Occasionally, when I’m in buoyant mood, I will drum along to some percussion-heavy music I’m fond of, using anything around – chair arms, cushions, desk – as surrogate drums. It’s a habit which, as far as I can tell, I share with only about a billion of my fellow humans – including, unexpectedly, The Rolling Stones’ 79-year-old drummer Charlie Watts, who appeared playing phantom drums at his Devon home on the One World: Together At Home coronavirus benefit gig in April. With the drum soundtrack for You Can’t Always Get What You Want prerecorded, Watts used some boxes as pretend drums and the back of a tall armchair as a hi-hat. (It turned out that he doesn’t have a drum kit at home because his wife hates the noise.)
Being able to drum silently but produce sound on headphones was one of the reasons that Aerodrums, which I featured here before last Christmas, has been so successful. Drummers’ partners, children and neighbours tend not to love drumming.

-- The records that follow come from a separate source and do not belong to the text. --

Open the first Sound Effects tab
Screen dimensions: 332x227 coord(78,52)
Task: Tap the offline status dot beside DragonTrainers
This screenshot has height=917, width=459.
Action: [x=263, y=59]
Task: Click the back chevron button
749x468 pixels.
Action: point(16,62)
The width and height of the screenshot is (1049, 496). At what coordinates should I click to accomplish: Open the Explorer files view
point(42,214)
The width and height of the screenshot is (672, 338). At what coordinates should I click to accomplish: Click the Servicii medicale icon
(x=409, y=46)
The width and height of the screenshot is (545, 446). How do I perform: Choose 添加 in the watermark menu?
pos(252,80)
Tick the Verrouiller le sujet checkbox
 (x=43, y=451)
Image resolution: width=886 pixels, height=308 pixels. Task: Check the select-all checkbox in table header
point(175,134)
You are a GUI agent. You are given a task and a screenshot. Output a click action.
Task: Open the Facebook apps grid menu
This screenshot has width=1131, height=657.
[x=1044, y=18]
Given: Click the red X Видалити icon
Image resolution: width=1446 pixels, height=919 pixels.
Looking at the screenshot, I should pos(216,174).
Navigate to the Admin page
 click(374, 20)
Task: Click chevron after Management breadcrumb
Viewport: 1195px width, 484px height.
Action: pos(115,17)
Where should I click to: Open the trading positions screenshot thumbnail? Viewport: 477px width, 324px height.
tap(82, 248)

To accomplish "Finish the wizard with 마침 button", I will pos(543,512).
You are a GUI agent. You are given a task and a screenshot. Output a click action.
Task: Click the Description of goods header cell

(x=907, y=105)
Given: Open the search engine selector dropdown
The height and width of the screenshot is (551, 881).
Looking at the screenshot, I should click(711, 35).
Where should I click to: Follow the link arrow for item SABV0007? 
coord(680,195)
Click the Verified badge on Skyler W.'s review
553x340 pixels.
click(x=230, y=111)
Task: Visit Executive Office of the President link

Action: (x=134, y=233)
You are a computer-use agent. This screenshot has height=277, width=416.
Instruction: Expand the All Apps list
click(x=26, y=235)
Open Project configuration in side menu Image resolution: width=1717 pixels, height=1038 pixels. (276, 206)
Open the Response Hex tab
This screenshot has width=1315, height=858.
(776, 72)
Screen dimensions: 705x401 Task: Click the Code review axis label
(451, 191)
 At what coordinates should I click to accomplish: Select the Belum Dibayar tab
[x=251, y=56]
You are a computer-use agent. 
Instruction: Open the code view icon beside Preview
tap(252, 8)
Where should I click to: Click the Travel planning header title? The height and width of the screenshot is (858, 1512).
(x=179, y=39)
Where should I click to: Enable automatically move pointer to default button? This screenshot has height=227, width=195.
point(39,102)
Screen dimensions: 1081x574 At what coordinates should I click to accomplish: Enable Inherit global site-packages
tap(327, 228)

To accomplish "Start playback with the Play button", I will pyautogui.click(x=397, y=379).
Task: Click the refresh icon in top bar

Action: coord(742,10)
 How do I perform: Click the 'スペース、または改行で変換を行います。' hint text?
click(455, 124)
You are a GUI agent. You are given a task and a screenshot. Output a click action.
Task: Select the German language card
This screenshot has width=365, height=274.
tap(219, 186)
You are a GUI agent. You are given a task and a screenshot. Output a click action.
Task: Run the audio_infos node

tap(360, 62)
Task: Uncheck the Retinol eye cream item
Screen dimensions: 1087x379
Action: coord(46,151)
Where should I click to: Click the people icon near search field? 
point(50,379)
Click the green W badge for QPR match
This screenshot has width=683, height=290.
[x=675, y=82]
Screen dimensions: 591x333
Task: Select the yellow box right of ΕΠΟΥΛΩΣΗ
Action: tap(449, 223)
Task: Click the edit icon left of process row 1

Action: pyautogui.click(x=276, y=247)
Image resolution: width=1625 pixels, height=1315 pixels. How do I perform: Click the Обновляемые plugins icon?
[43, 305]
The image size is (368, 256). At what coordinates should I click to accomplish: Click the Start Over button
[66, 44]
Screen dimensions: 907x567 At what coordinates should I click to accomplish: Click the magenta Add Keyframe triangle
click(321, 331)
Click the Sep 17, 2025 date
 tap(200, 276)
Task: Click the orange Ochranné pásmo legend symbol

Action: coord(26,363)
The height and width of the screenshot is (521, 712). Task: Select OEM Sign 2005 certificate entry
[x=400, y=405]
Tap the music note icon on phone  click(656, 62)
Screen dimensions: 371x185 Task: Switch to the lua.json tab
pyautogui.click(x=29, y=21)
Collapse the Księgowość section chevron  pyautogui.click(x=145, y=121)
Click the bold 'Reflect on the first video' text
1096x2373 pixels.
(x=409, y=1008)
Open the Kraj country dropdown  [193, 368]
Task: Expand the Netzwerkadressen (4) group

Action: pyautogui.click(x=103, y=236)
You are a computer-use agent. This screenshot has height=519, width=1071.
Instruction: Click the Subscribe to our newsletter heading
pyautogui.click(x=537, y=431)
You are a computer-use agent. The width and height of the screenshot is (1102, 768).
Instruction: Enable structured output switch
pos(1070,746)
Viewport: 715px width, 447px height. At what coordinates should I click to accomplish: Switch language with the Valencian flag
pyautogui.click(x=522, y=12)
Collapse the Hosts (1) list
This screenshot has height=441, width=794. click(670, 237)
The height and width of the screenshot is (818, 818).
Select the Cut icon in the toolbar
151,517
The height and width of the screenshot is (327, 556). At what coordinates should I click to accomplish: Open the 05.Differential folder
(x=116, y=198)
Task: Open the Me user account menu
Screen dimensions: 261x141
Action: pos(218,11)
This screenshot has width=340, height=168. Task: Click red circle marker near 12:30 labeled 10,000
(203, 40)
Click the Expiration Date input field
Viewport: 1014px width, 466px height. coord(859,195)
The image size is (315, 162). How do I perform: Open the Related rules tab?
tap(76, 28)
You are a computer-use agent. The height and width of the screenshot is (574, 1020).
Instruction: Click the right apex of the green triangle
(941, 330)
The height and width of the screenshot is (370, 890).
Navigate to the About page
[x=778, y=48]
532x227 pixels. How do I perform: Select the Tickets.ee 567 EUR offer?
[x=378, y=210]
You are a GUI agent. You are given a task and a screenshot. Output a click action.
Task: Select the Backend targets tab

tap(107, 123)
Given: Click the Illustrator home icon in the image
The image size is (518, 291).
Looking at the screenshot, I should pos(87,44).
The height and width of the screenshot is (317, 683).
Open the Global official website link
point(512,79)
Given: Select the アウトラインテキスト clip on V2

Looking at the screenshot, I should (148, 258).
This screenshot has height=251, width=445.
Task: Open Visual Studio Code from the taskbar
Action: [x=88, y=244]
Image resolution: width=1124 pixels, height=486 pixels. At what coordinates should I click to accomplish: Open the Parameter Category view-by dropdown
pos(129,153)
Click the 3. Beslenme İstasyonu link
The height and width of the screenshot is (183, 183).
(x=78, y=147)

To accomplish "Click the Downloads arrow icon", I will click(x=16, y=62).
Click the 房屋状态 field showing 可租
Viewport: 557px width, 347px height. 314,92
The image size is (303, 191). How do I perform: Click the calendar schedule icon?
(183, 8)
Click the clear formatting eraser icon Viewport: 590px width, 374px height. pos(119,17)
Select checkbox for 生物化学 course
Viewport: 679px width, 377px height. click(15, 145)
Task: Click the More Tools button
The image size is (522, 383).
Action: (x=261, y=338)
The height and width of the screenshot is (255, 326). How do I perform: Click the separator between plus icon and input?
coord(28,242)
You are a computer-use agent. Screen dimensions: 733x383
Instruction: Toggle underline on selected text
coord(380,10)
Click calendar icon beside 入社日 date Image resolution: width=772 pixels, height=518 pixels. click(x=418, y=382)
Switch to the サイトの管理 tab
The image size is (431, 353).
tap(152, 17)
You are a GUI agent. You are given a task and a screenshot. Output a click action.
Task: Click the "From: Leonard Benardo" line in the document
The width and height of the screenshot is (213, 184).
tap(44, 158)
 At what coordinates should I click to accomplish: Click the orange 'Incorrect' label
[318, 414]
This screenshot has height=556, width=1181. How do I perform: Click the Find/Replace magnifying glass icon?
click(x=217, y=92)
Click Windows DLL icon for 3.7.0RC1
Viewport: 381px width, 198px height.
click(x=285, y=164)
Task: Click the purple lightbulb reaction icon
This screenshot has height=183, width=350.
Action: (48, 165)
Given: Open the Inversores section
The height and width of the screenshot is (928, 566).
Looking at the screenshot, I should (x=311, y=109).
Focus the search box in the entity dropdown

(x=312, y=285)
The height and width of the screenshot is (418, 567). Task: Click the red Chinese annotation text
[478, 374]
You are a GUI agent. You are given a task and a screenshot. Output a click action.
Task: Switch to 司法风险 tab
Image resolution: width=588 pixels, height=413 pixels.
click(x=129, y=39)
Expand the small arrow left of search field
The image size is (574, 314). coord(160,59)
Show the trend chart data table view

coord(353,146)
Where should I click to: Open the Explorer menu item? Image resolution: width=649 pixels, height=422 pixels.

But now there’s a French rival to the Liverpool-based Aerodrums that I and, more significantly, my drummer daughter-in-law believe has the edge. While Aerodrums uses cameras to track your hands and feet, and requires near-darkness to work well, with Senstroke, you slip a Bluetooth-enabled sensor onto each drumstick and each foot, pair with an app, and, voilà, you’ve got a drum kit.
The tactile feedback from a stick hitting an object such as a table or cushion isn’t quite the same as from hitting a real drum, but it’s more satisfying than the sensation of drumming air. And you can calibrate different objects in different positions to emulate different drum sounds. Daughter-in-law toyed with the idea of using a glass and porcelain cake stand as a cymbal, and then wisely un-toyed with it.
Senstroke is not just a bit of fun, although it is definitively that. In combination with a phone or tablet app (tablet is better), you can use it to learn drums from scratch, or to polish and practise your skills. The accompanying app is extensive, effective and serious.